SCD Mortality Prediction
SCD Mortality Prediction
Summary
Building random forest models to predict 5-year mortality in sickle cell disease patients using electronic health record data from multiple health systems. The project uses multi-site external validation (Cerner training, IU Health external) and SHAP-based interpretation to identify the clinical features most predictive of patient risk.
Key Methods
- Algorithm: Random forest (ranger) via tidymodels, with tuned hyperparameters (mtry=11, min_n=20)
- Validation: 80/20 train/test split + independent IU Health external validation
- Interpretation: SHAP values (kernelshap + shapviz) for individual and global feature importance
- Threshold: Youden’s J index for optimal classification with low-prevalence outcomes
- Calibration: Assessed via calibration plots and Brier score
Features
Over 100 predictors drawn from:
- Demographics (age, gender)
- SCD comorbidities (pulmonary hypertension, CKD, stroke, acute chest syndrome)
- Laboratory values (creatinine, hemoglobin, oxygen saturation, LDH)
- Procedures (echocardiography, spirometry, imaging)

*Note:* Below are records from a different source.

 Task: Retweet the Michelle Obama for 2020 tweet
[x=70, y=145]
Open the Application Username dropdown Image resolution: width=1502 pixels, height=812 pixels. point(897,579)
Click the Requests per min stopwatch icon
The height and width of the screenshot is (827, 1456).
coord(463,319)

- Medications (hydroxyurea duration and usage)
Status
Active development through the 300-series analysis notebooks (300-335), with ongoing work on risk stratification and clinical narrative. The model achieves clinically meaningful discrimination with interpretable feature importance aligned to known SCD pathophysiology.
Role Context
This work is part of a grant-funded project at Indiana University Health under Dr. Gerard Hills, focused on translating EHR data into clinically actionable risk models for sickle cell disease.